We join Frederick Weasley the Ninety-Eighth in the Hufflepufff Common Room. The Gryffindors had boycotted their own common room due to the jigsaw puzzle infestation. The professors decided that the Hufflepuff Common Room was the place where they were least likely to get brutally stabbed, hanged, or fed through a paper shredder. They later regretted this decision when three fourth year Gryffindors and two sixth years were sacrificed in the Daily Hufflepuff Satanic Rituals. Fred was watching Harry make a fool of himself. He, Harry, tripped over Hermione and landed on his head. Hermione was not even there; she was in the library, which shows how clumsy he was. Frederick began to laugh until his belly button fell off. It bounced away.

Bounce.

Bounce.

Bounce.

Hermione was not reading peacefully, as one might suspect. She was hiding in a corner with a paper bag in her lap. Every few seconds she glared suspiciously around and popped something from the bag into her mouth. Ron walked by.

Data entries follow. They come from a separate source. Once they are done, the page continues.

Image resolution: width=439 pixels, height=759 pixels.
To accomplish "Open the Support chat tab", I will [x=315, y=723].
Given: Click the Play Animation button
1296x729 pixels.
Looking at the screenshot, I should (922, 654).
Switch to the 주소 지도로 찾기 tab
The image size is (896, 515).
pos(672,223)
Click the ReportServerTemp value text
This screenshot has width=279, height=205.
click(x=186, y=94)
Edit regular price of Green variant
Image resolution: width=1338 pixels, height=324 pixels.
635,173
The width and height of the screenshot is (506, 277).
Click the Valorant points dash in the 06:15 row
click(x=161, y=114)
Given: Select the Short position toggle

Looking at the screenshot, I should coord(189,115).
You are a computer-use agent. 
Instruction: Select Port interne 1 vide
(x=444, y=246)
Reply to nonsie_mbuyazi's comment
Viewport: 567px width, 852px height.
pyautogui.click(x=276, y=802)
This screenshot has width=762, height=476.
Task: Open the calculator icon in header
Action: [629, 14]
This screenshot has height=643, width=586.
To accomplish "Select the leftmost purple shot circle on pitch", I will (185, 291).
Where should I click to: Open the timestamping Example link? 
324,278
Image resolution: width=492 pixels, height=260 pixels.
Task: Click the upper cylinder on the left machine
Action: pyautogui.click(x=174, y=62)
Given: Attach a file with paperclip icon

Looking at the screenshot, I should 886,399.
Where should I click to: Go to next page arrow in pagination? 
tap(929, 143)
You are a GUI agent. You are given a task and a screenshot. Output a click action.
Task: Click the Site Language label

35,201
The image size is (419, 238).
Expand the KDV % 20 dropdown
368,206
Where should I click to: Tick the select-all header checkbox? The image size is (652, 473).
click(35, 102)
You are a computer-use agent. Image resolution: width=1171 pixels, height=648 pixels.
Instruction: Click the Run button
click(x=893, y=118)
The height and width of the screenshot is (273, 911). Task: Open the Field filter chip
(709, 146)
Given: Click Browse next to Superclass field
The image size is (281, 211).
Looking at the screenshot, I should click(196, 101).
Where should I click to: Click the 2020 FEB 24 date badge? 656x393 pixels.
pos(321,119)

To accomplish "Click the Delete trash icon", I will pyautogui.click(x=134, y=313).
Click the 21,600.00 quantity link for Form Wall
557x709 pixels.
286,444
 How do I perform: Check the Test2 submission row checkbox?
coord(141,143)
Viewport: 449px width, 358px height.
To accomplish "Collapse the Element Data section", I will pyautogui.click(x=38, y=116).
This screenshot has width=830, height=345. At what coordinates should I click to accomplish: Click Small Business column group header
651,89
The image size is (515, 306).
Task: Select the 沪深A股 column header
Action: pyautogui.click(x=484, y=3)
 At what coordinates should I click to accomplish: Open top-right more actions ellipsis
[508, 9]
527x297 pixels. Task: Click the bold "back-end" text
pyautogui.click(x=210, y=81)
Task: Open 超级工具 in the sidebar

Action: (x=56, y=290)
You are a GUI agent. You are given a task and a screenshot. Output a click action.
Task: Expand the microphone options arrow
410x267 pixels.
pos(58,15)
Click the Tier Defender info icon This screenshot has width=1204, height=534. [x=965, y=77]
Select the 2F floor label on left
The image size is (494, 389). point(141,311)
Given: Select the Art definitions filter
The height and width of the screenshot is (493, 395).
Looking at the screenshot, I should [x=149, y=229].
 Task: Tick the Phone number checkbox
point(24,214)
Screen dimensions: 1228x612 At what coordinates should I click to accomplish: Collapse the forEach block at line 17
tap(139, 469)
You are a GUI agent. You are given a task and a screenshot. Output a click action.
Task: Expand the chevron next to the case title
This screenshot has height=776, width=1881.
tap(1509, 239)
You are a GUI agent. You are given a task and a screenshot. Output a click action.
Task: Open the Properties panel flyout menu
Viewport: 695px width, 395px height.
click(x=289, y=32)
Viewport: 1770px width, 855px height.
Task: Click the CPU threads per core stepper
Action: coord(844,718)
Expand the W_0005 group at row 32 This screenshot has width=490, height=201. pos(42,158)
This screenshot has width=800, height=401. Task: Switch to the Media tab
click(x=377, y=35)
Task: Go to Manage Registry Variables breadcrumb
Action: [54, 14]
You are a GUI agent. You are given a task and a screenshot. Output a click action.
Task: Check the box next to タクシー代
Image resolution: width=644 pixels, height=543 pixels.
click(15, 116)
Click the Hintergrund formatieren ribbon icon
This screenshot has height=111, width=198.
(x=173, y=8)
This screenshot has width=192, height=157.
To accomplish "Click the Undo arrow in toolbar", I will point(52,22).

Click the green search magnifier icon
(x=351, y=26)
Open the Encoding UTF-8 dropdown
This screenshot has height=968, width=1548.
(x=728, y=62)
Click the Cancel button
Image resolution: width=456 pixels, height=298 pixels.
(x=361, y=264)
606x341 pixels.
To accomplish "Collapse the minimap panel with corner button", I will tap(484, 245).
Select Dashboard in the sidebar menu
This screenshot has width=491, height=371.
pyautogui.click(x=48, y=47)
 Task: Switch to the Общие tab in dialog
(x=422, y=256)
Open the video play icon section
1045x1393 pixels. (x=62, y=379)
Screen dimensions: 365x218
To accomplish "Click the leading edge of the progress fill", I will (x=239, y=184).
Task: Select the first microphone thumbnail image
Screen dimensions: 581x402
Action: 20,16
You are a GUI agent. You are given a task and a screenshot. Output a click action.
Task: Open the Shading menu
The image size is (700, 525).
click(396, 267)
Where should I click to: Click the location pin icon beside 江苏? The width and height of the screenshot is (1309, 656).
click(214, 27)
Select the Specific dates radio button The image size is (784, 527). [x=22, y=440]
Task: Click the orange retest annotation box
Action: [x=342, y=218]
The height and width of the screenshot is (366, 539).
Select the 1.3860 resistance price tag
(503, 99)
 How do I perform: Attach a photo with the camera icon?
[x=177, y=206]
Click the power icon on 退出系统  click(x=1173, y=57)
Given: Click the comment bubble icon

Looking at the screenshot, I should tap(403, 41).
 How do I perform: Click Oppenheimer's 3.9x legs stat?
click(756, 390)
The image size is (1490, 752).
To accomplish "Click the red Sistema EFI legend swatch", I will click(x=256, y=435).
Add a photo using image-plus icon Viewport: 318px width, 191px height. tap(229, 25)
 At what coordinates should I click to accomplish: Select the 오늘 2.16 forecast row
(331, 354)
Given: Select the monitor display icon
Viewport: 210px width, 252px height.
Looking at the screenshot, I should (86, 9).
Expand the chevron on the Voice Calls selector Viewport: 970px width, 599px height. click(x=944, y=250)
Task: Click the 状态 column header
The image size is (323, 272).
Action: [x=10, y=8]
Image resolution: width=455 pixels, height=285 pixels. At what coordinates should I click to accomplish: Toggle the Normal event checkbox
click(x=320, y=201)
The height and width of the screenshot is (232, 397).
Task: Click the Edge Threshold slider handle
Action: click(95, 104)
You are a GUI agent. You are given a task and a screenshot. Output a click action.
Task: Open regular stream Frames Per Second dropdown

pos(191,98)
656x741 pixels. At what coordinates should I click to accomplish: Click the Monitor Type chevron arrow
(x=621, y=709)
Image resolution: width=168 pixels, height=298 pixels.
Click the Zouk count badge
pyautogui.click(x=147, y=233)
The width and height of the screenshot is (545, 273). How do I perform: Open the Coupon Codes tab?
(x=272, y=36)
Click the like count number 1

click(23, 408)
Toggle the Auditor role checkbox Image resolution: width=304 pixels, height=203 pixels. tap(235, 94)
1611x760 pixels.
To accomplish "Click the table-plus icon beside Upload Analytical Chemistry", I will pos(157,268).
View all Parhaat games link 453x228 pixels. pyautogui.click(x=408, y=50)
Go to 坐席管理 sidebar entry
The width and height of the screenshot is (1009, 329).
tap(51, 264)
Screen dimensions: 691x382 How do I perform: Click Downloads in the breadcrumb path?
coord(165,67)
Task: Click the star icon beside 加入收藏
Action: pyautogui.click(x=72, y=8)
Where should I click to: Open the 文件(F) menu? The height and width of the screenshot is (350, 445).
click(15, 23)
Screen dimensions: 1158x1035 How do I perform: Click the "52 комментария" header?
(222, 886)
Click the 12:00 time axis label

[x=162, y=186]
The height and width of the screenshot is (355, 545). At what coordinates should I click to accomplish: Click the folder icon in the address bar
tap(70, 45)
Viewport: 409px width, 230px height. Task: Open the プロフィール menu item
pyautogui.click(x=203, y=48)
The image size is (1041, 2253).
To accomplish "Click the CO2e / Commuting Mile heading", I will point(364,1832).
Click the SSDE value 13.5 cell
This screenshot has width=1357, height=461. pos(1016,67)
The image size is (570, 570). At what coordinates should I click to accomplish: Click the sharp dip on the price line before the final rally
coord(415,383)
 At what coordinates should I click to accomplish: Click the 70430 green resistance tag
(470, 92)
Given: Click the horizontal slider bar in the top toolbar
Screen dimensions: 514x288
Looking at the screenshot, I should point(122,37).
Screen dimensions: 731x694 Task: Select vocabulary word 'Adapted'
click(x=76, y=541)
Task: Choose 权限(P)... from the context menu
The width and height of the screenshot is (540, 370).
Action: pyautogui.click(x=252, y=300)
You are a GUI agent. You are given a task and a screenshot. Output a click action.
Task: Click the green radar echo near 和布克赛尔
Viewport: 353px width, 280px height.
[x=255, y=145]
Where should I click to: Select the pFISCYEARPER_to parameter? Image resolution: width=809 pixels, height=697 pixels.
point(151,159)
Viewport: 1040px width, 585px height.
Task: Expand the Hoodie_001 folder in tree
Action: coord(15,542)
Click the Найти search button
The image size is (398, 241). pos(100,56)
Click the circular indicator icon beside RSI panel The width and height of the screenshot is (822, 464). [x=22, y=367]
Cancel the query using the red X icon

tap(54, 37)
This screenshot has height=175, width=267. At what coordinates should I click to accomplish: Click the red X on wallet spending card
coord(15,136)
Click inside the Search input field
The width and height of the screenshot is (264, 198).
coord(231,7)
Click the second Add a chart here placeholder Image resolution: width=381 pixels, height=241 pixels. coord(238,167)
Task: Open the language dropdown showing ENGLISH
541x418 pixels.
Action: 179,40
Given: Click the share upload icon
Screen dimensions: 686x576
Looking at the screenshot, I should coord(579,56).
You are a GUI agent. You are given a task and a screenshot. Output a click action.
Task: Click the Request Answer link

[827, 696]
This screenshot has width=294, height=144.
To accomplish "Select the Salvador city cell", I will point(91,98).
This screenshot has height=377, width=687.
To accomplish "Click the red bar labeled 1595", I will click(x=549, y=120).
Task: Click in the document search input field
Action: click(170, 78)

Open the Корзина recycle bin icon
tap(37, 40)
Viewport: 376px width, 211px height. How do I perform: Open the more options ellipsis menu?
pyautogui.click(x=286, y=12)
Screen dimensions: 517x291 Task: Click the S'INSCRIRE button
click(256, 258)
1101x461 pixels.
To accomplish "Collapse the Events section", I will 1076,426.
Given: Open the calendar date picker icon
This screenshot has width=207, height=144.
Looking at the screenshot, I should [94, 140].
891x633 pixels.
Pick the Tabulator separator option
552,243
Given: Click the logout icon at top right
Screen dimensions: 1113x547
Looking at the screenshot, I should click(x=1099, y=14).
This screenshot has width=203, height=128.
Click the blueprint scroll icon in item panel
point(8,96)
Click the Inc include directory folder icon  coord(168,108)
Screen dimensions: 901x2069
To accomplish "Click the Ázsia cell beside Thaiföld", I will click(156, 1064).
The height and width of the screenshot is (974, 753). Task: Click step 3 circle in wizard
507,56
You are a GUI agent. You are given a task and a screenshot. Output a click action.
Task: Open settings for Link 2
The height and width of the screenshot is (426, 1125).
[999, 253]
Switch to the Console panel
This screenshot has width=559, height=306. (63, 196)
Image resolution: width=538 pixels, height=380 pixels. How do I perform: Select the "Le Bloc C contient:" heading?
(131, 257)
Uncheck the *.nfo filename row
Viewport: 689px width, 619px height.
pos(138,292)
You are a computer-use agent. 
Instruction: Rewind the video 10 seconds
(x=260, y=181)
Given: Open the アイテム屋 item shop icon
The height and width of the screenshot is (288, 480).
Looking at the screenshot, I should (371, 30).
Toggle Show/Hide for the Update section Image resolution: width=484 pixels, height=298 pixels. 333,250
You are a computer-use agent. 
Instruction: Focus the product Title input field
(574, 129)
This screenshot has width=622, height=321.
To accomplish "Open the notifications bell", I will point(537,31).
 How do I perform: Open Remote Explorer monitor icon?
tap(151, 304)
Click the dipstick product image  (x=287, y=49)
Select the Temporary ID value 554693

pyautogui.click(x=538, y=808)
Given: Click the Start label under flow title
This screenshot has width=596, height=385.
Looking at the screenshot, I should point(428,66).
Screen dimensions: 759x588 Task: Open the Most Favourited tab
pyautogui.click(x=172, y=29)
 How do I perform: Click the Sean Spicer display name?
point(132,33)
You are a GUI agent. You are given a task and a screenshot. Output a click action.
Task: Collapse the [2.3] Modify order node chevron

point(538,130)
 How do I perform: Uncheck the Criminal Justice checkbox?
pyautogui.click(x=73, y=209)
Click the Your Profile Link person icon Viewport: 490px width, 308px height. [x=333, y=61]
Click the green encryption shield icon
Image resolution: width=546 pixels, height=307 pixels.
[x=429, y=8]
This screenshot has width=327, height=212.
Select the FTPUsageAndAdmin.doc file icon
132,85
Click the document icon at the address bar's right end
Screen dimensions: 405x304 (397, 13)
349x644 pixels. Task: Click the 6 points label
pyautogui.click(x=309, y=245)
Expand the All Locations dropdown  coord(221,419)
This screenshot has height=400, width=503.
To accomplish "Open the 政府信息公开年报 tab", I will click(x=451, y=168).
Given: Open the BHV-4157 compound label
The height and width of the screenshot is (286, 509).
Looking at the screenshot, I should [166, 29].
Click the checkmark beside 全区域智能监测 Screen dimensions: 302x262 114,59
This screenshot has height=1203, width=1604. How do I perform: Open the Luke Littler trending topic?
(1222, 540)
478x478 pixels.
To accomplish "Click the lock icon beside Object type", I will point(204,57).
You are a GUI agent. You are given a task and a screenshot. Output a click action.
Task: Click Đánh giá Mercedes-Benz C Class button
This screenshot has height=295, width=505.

"Hiya, Her-My-Nee! Whatcha got there?" he asked jollily (which is a hard word to say, try it, you'll see!). He grabbed the bag and, before she could snatch it back, he pulled out a plastic container labled "Calcium Supplements." Hermione roared as only someone addicted to calcium supplements could and grabbed it back greedily. "MIIIIIIINE!" she said, and then popped a few more of the brown, chewy squares into her mouth. ". . . ." he said, staring at her in amazement.

She began to foam at the mouth, her eyes never leaving the brown bag. When she emptied half the box into her mouth, Ron felt it was time to say something. "Hermione?" asked Ron, "Maybe you should stop it with those. . .I think you've had enough for one day. . ." He then quickly snatched it from his dear friend and ran.

She came after him on all fours, foaming at the mouth and roaring in fury.

At the same time, Snape was having a love affair with somebody else's sheep. He only took his eyes off his precious love once, to watch Fred chase his belly button wildly across the room.

"Malfoy, detention!" said McGonnagall. She didn't like his hair. Peroxide was offensive.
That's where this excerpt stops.